The input ▸
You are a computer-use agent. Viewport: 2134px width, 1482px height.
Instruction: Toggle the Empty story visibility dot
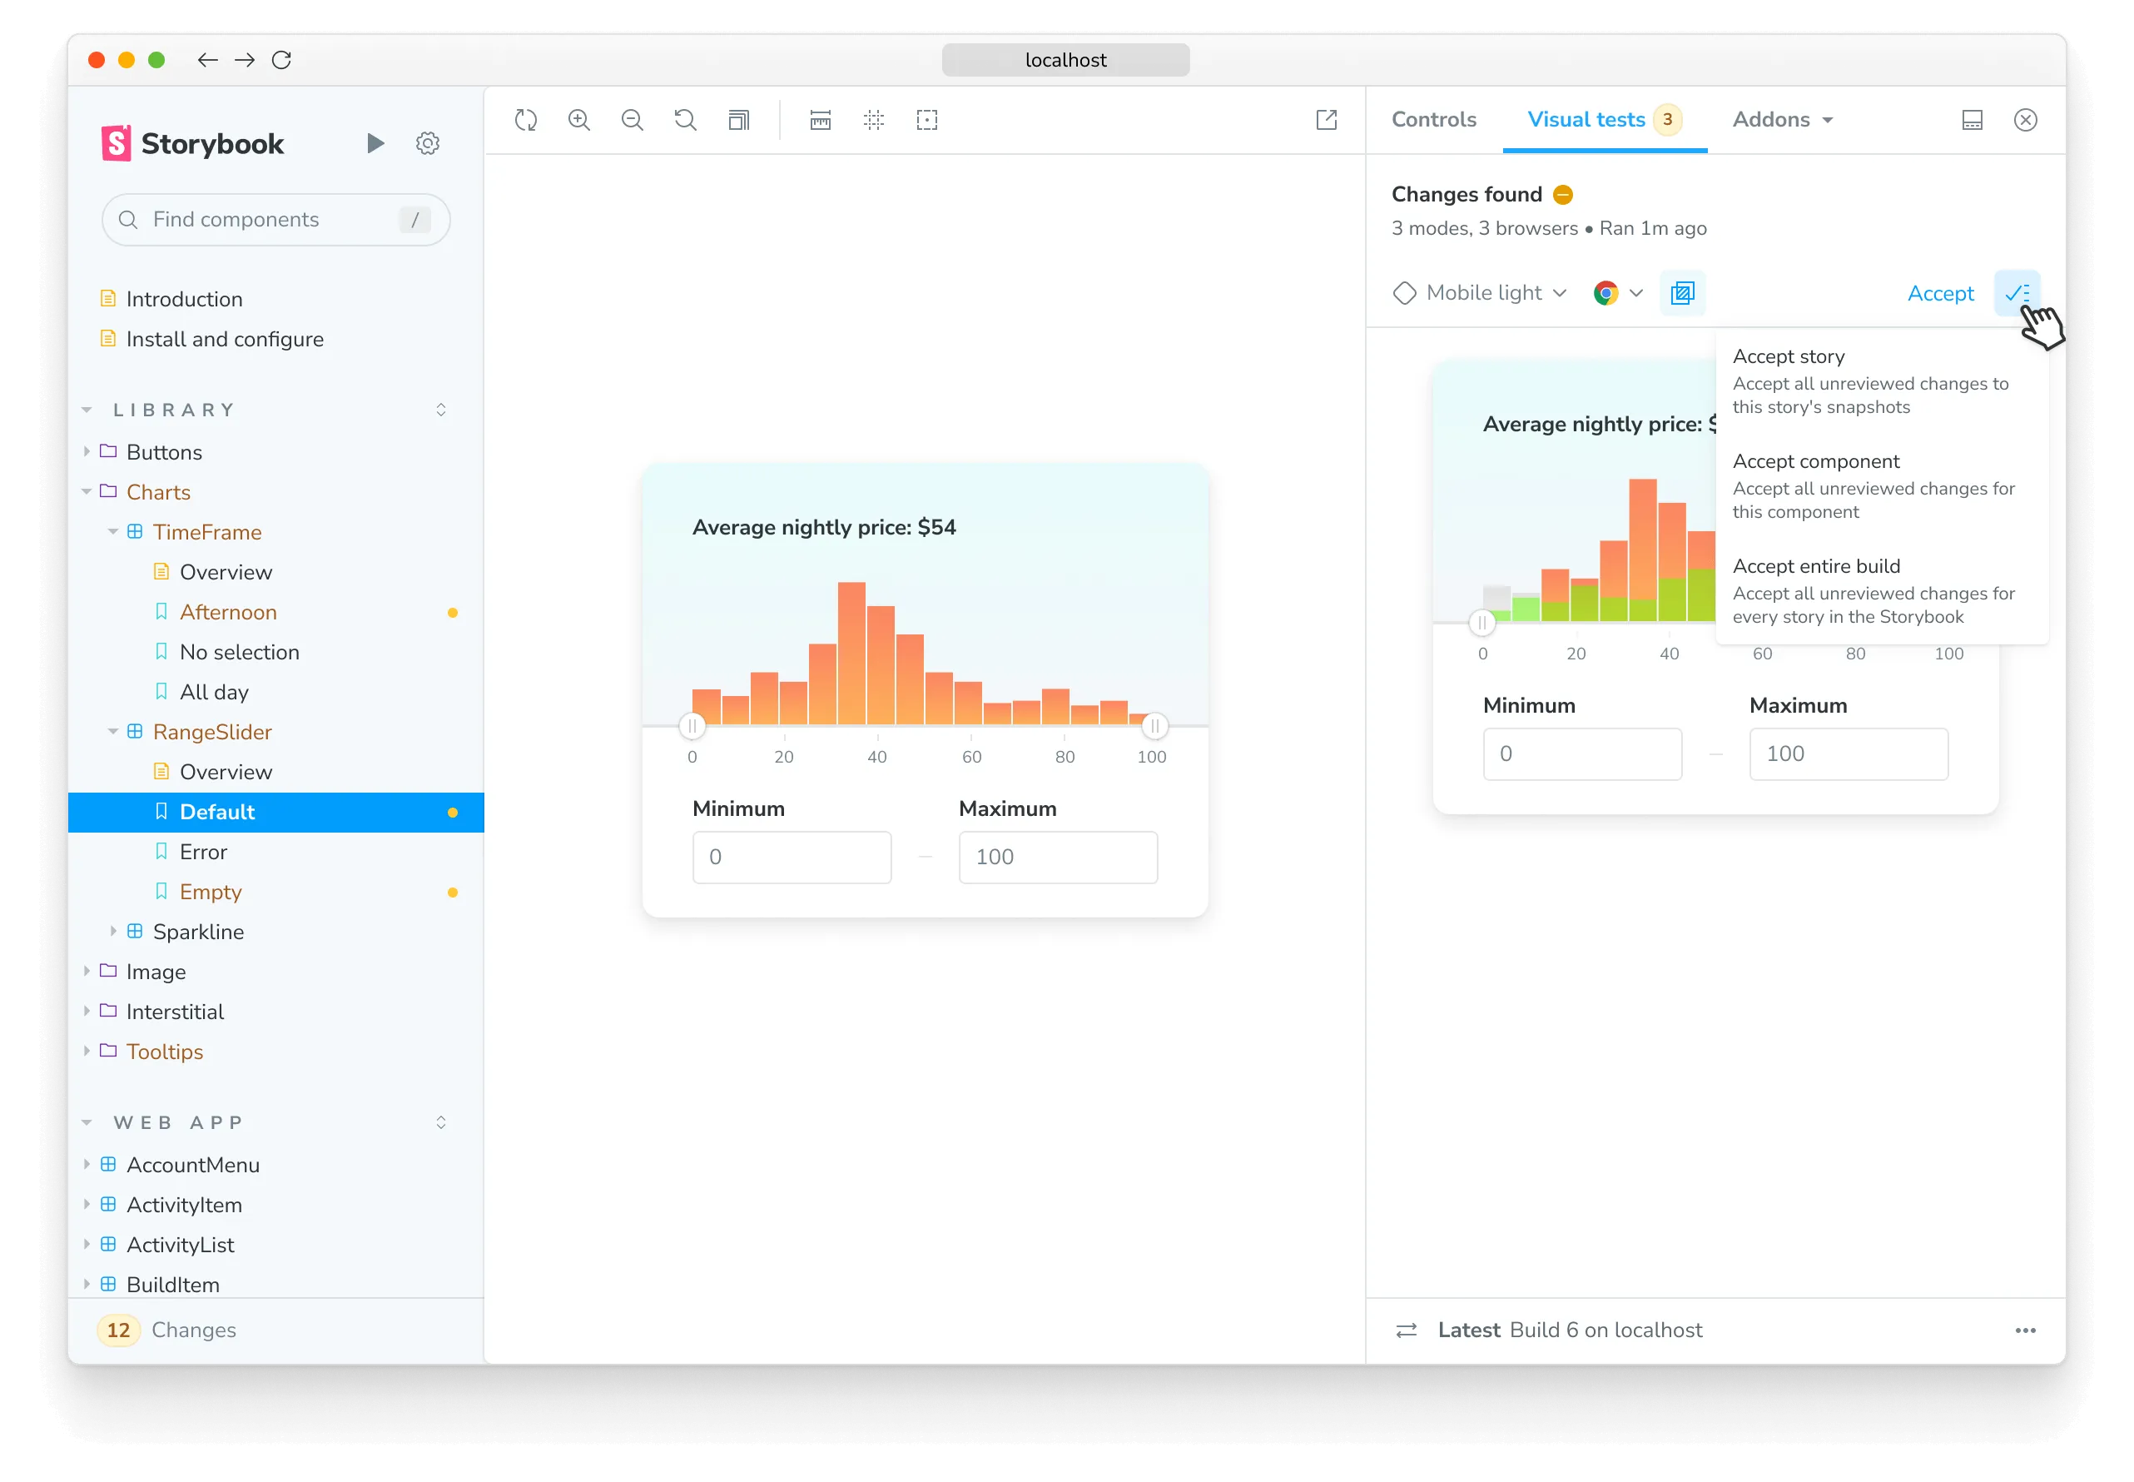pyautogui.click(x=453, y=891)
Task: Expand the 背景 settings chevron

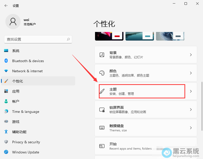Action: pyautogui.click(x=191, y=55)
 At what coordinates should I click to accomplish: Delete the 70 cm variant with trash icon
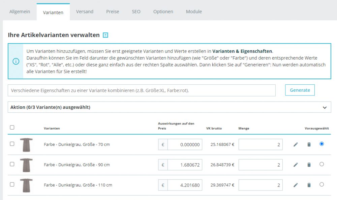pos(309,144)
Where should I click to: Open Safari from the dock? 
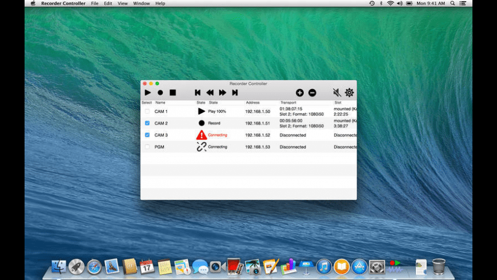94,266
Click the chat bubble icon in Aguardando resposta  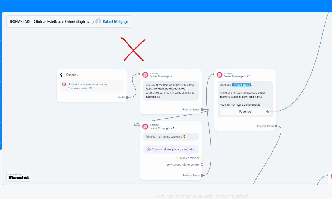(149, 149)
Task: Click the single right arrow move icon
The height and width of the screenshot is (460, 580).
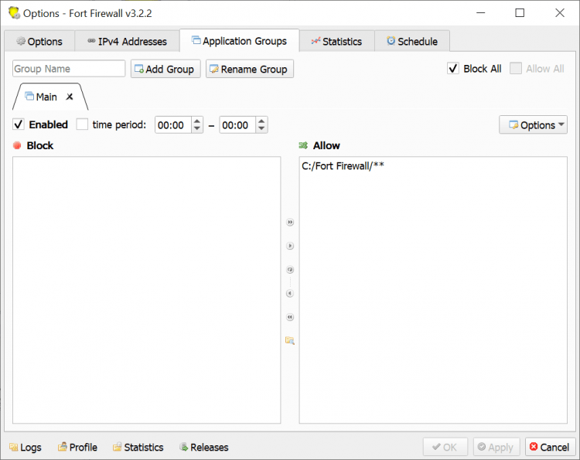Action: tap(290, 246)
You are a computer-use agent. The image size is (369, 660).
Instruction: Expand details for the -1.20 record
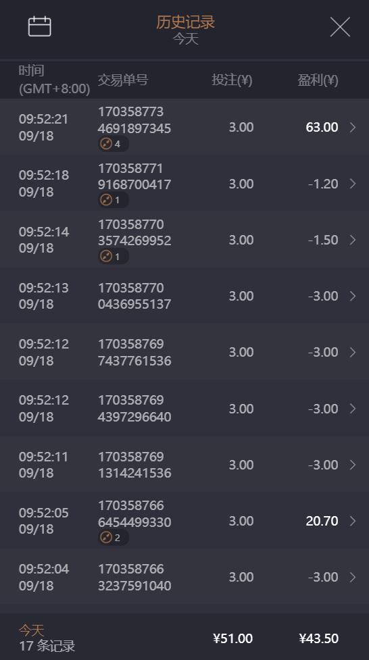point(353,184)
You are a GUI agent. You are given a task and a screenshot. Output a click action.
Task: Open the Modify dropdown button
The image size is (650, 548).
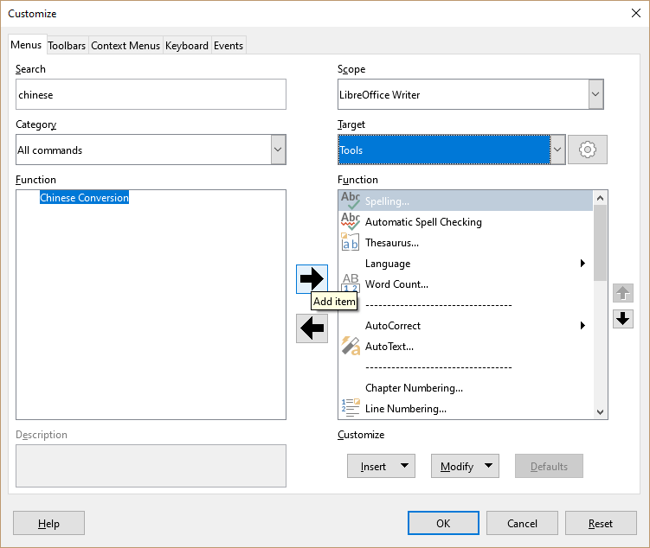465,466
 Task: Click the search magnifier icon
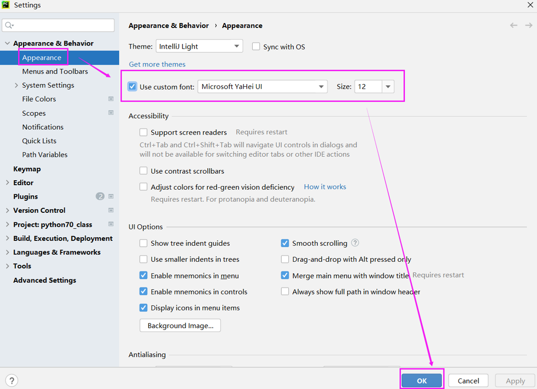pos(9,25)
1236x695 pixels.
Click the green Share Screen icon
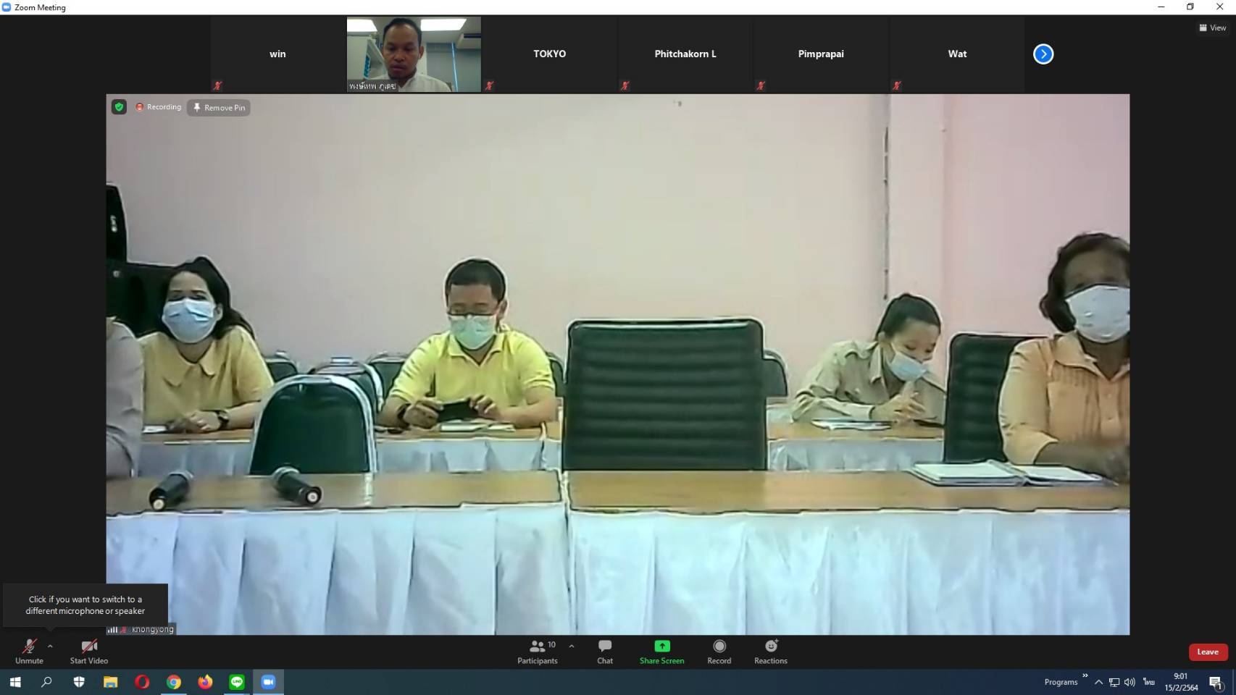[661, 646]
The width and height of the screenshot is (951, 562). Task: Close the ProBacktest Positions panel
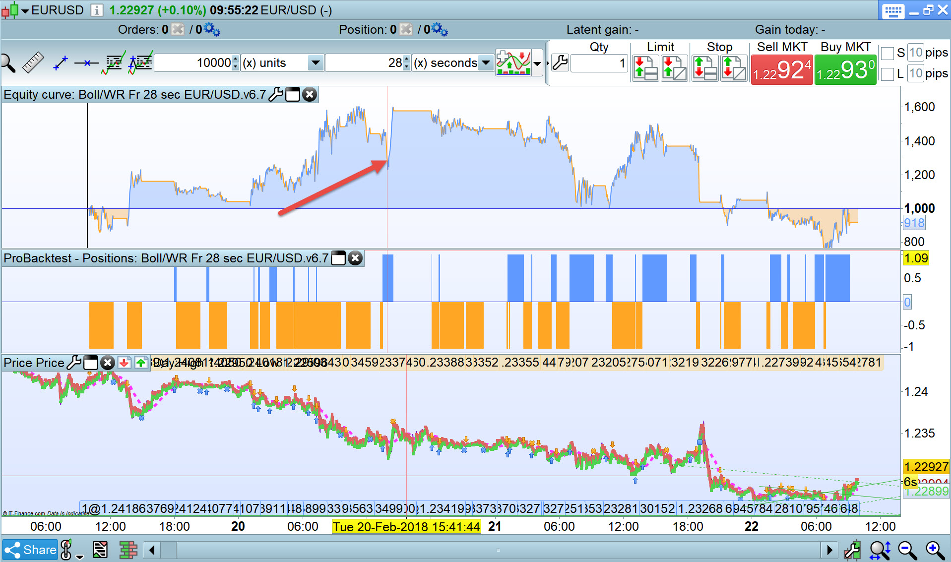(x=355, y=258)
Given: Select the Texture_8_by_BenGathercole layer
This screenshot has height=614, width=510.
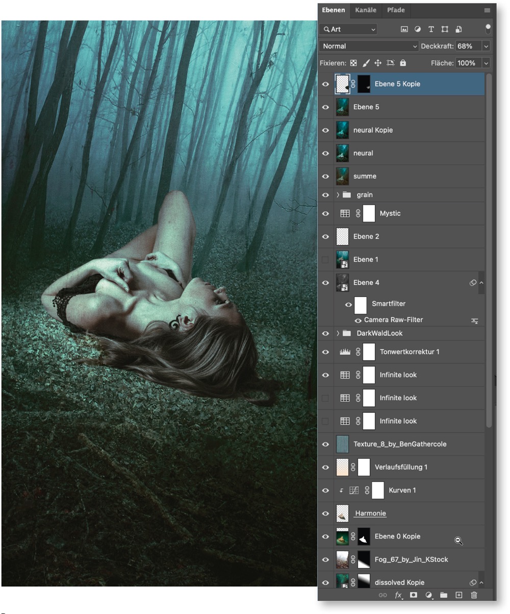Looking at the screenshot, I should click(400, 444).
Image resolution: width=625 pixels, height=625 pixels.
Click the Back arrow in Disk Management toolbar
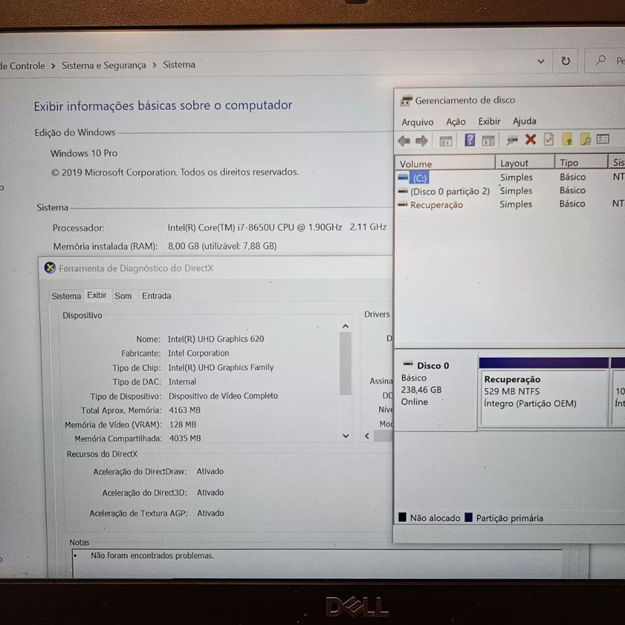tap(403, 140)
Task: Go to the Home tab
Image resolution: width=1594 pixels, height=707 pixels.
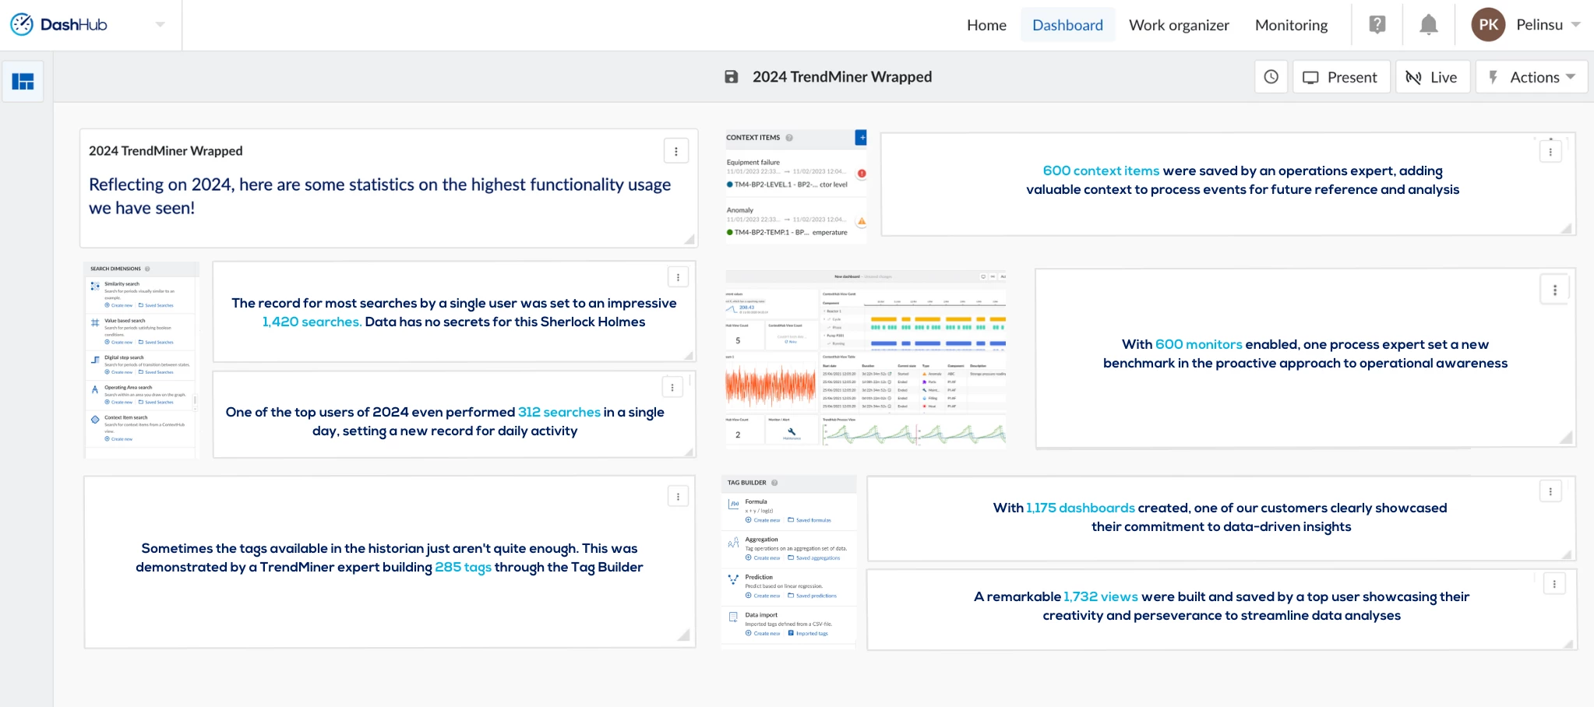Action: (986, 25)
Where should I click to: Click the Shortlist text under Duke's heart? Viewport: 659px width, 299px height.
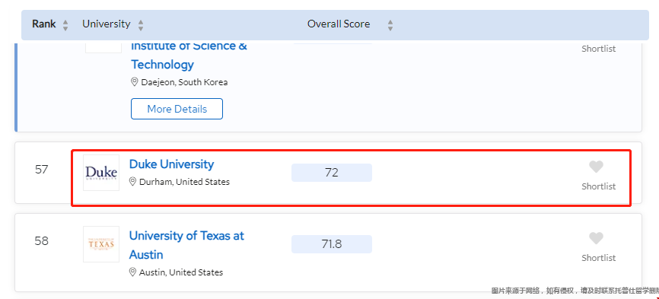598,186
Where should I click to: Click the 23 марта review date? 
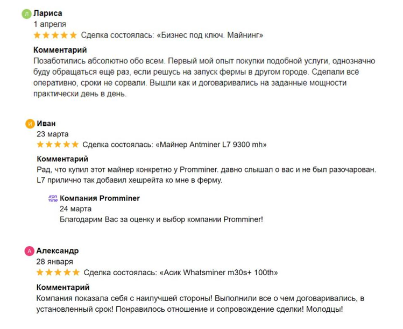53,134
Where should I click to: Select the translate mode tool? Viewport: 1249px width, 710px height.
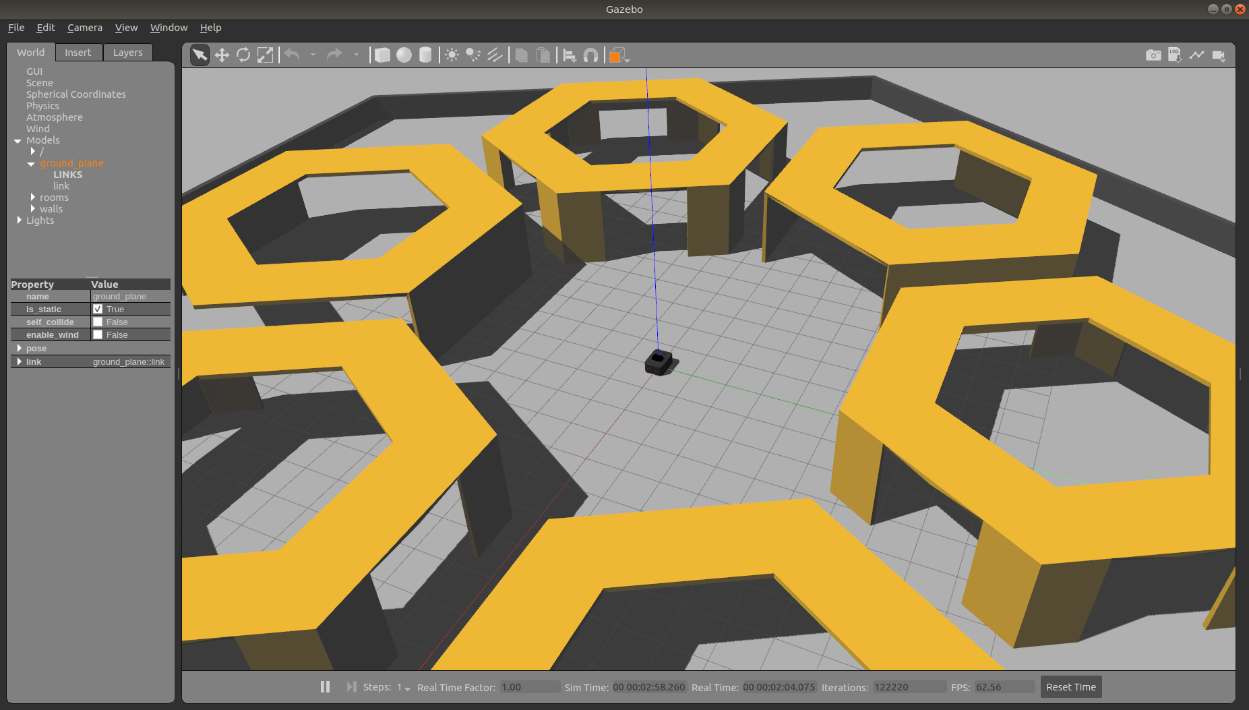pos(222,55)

What to do ▸
Reproduce the stretch of entries from the line containing "Given: Select the" through the line containing "Looking at the", with both ends included, and omit the pictures from your answer.

The response ▸
Given: Select the Texture_8_by_BenGathercole layer
This screenshot has height=614, width=510.
Looking at the screenshot, I should click(400, 444).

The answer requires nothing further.